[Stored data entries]
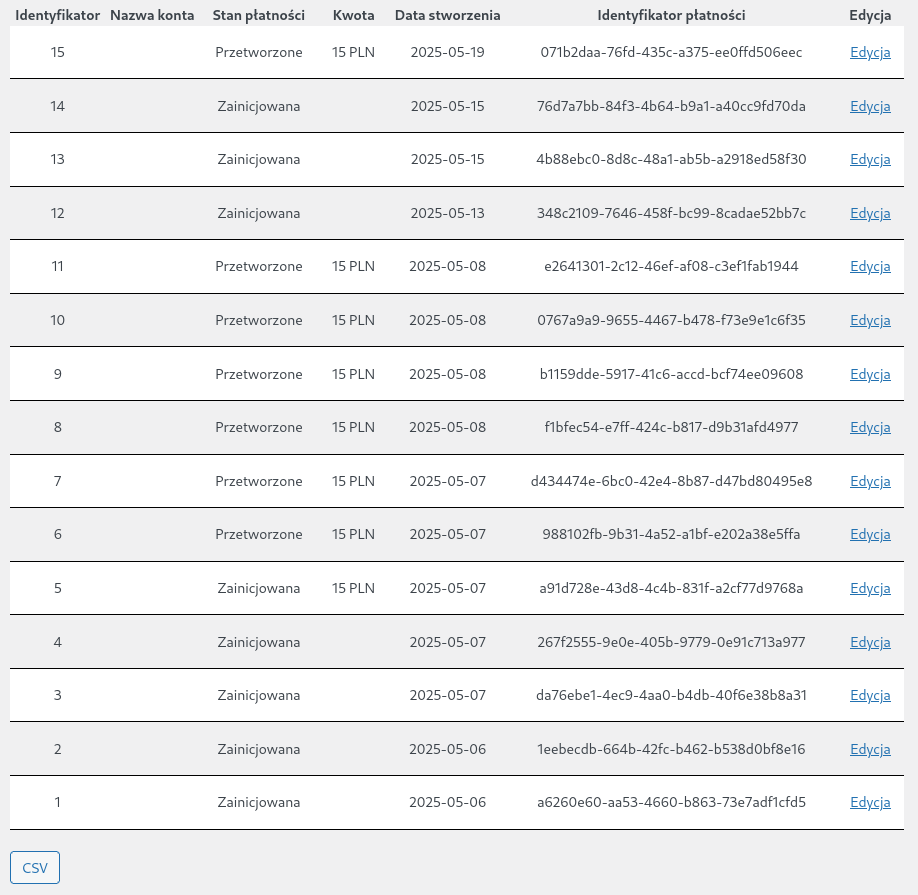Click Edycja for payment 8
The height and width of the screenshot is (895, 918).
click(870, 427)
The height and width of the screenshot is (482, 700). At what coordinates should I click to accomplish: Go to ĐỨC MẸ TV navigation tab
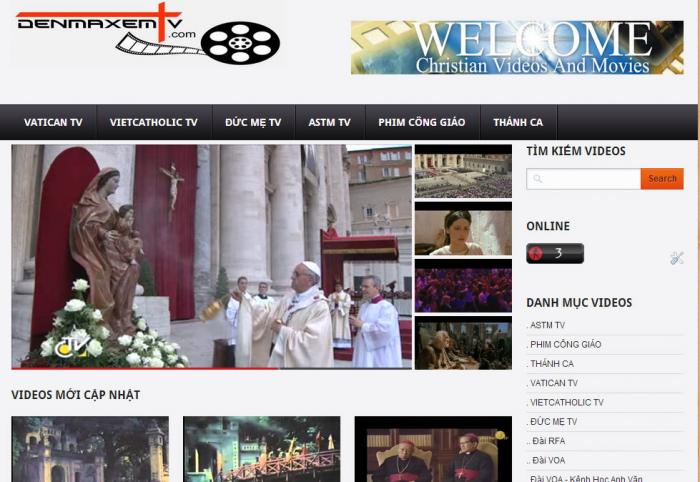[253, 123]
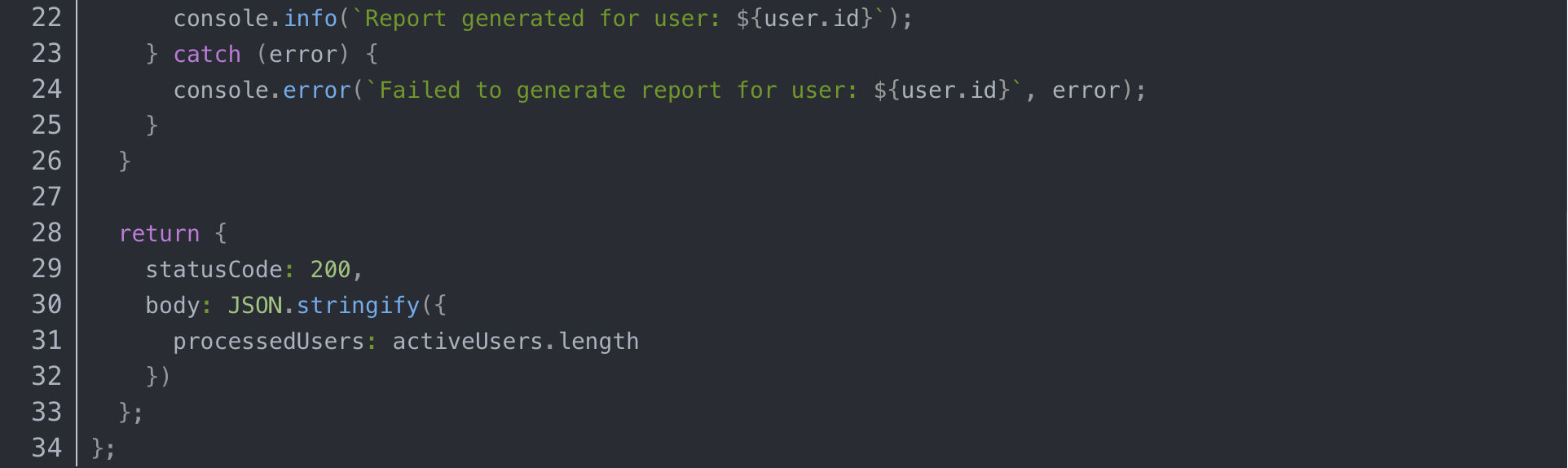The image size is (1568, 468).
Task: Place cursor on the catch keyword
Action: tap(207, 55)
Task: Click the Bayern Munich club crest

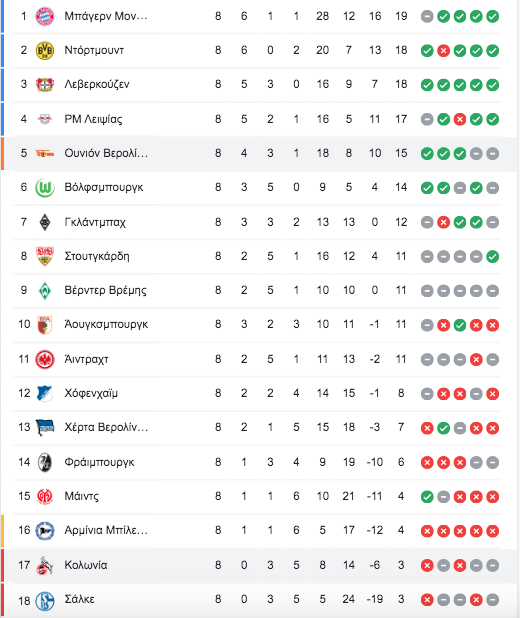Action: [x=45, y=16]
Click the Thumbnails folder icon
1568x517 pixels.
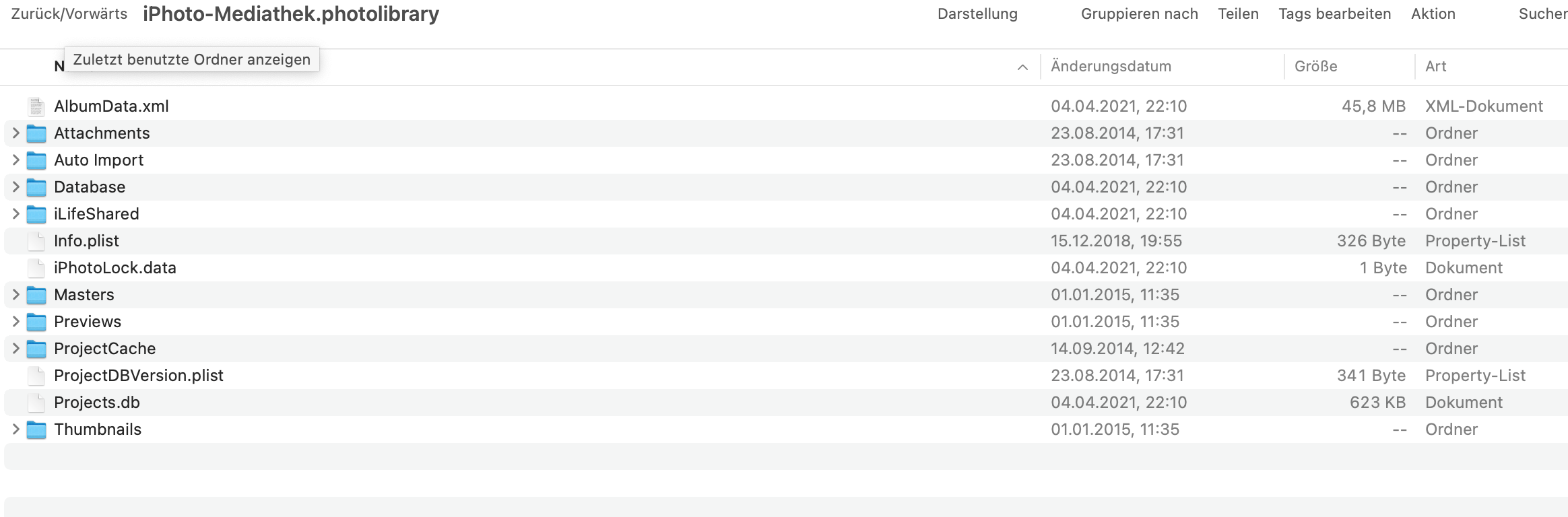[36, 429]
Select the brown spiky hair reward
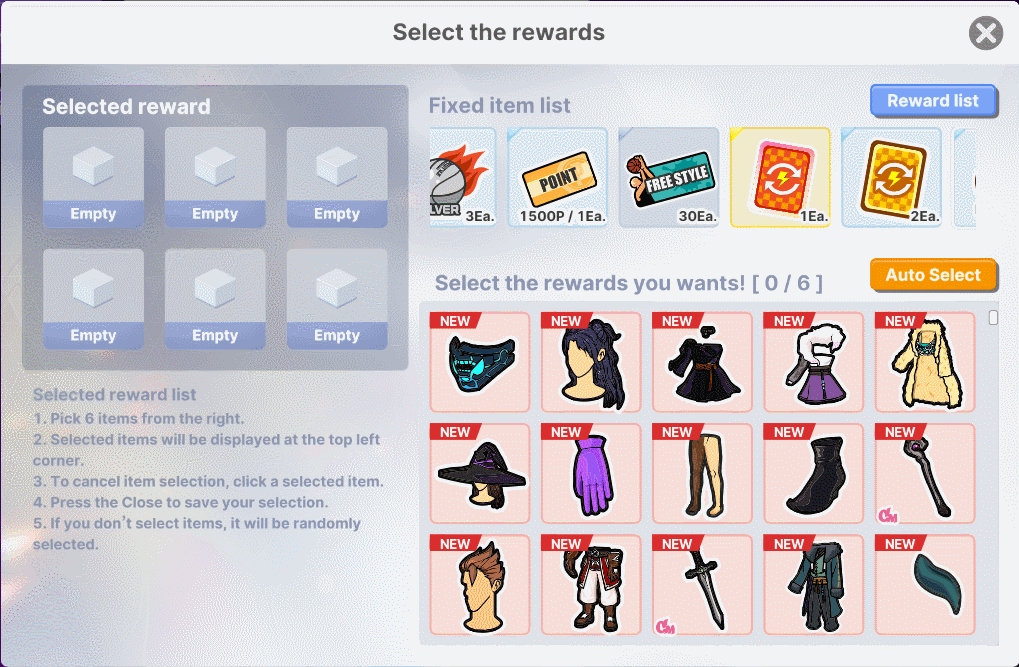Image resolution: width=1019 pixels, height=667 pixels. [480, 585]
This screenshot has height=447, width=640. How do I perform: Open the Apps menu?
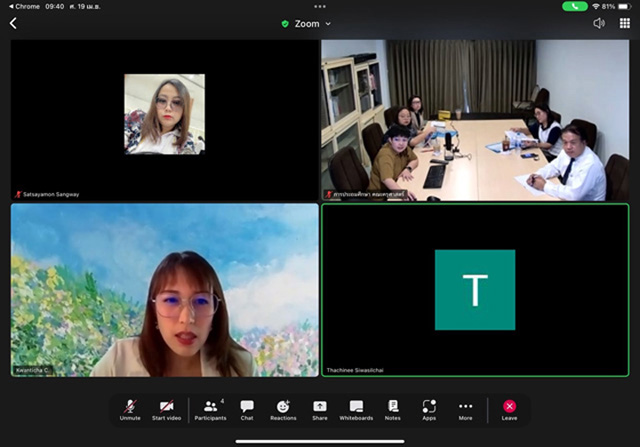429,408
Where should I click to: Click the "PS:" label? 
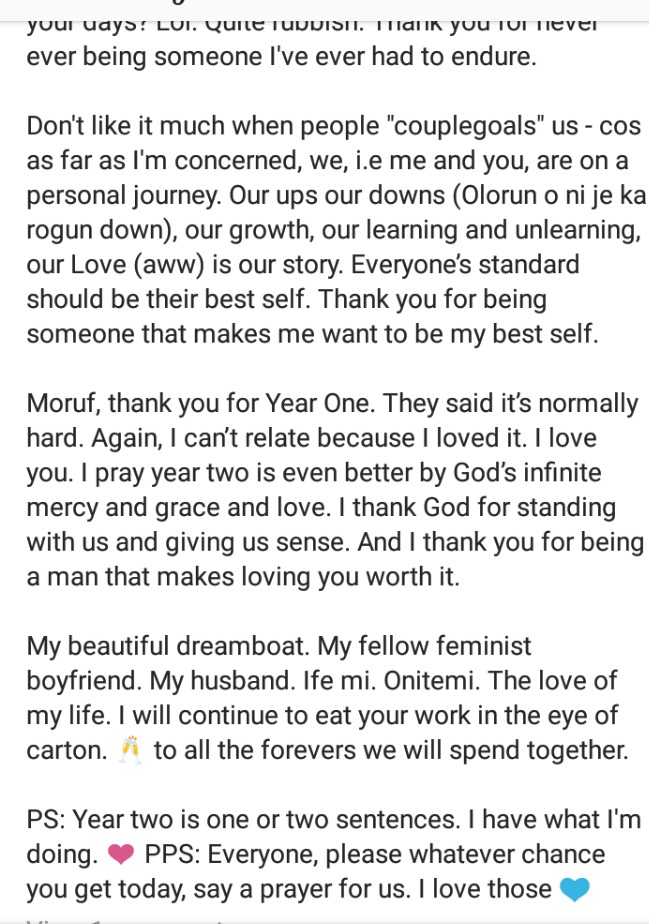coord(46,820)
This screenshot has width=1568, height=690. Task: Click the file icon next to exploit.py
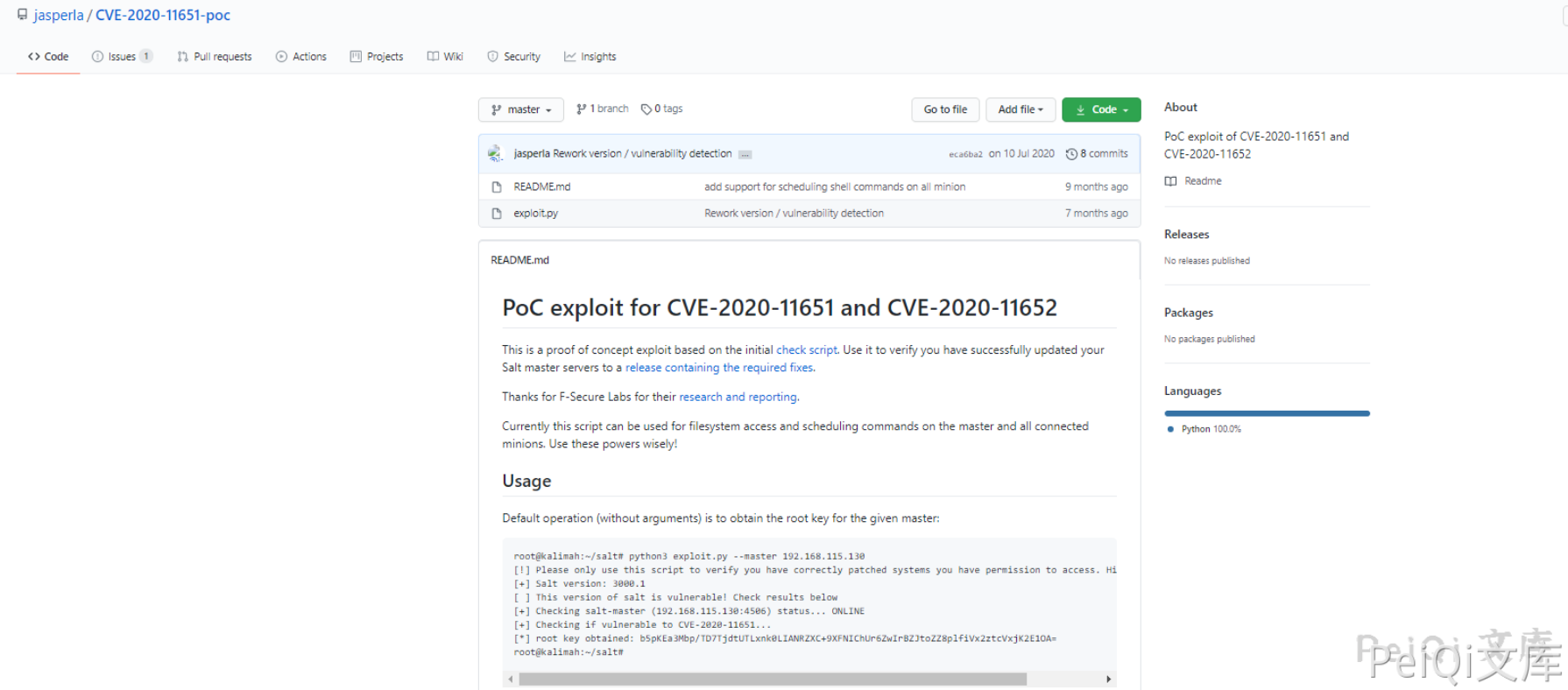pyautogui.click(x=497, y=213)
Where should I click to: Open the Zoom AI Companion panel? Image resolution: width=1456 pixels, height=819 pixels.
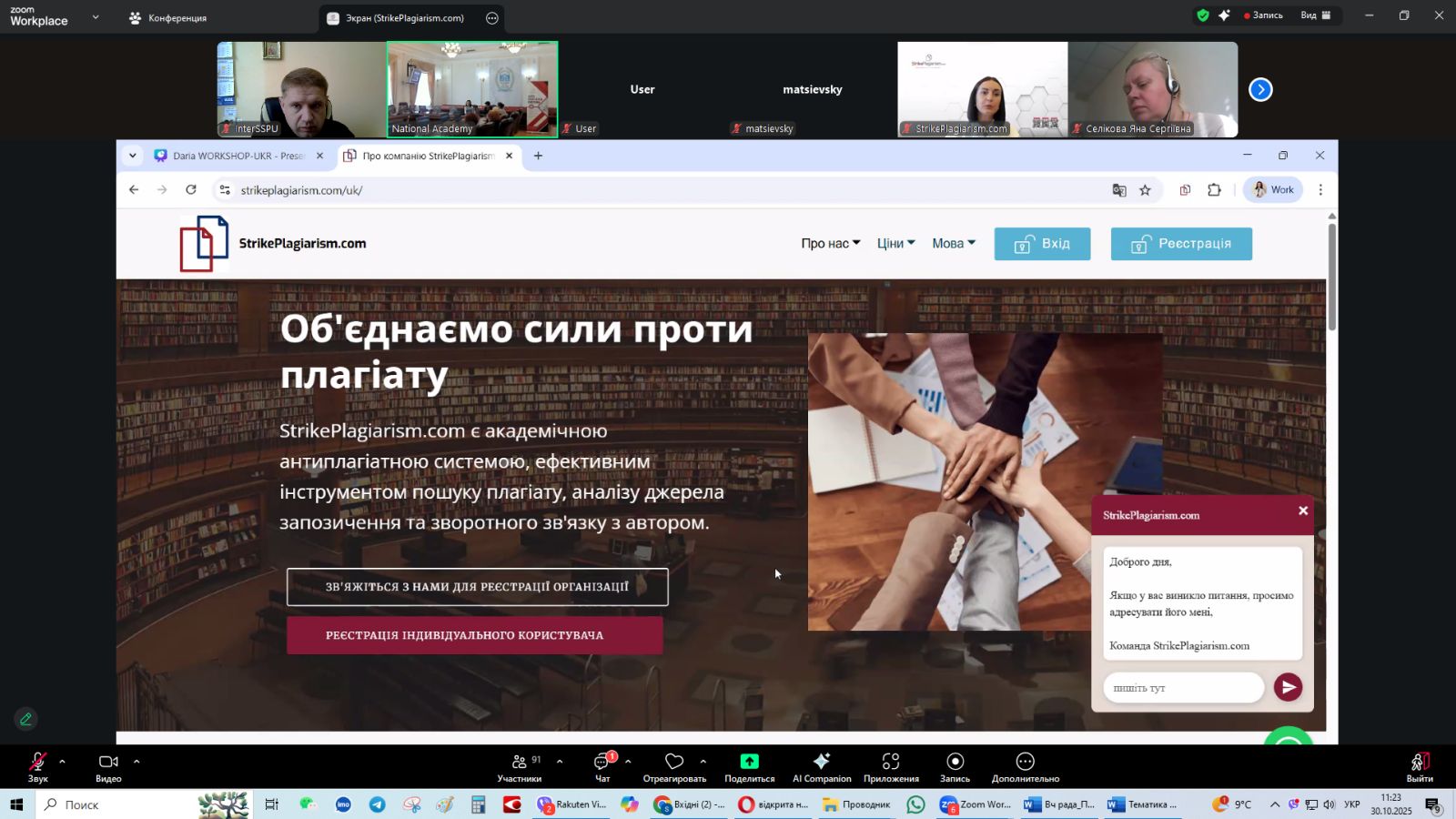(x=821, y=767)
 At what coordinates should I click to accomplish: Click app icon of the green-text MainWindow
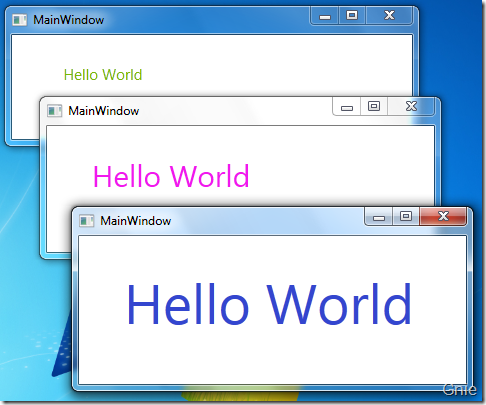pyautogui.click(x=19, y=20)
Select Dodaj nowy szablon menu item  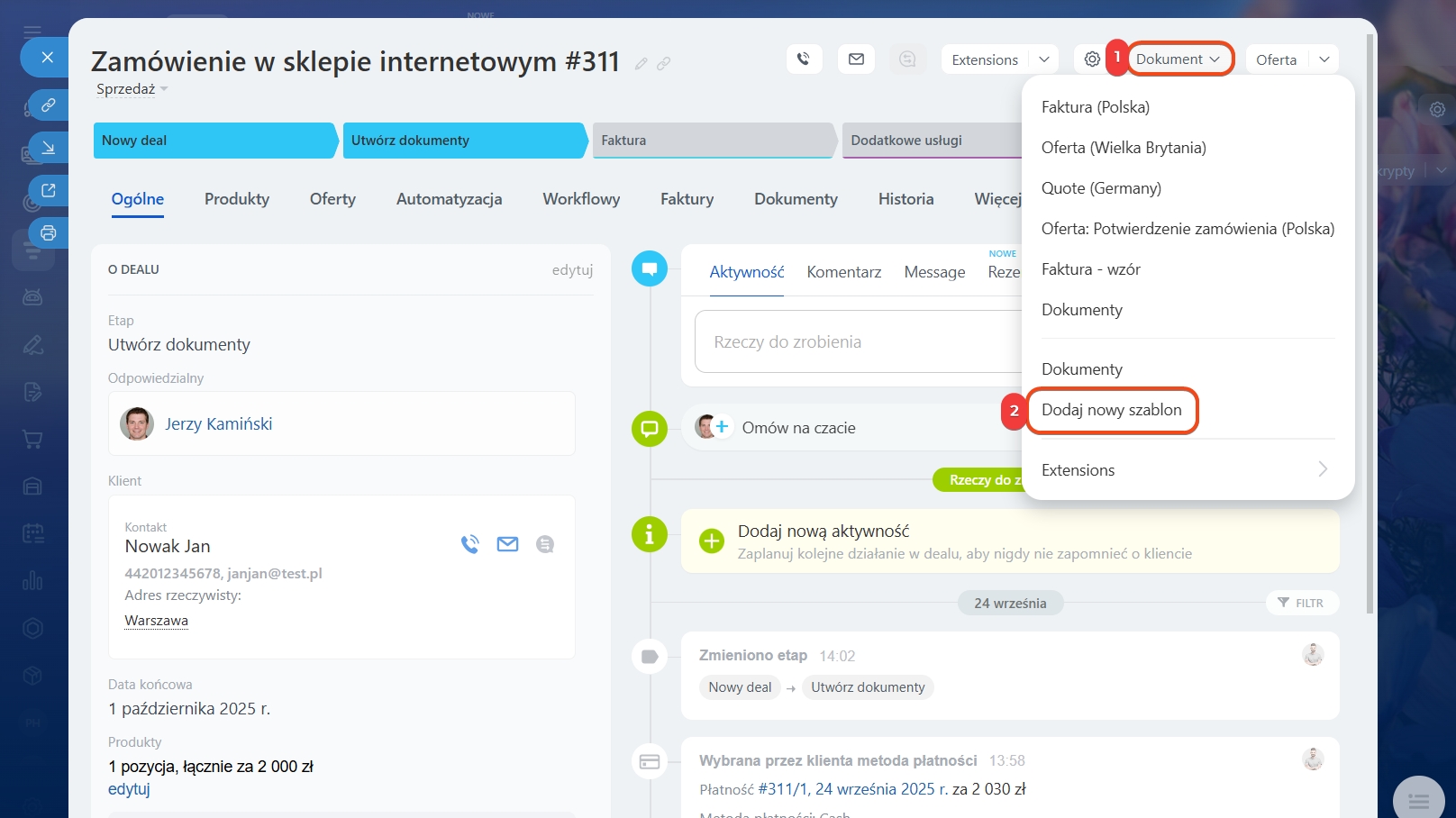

*Problem to solve*
Retype, please, exactly the lines that begin with the one containing "This screenshot has height=447, width=640." and end at the last line of the entries above, both included, leaving out pictures.

*Your solution*
This screenshot has height=447, width=640. How do I perform: Open the Apps menu?
429,408
Where should I click to: Click the "PS:" label? 
coord(46,820)
This screenshot has width=1568, height=690. Task: Click the file icon next to exploit.py
pyautogui.click(x=497, y=213)
Where should I click to: Open the Zoom AI Companion panel? Image resolution: width=1456 pixels, height=819 pixels.
(x=821, y=767)
 At what coordinates should I click to accomplish: Click app icon of the green-text MainWindow
pyautogui.click(x=19, y=20)
Select Dodaj nowy szablon menu item  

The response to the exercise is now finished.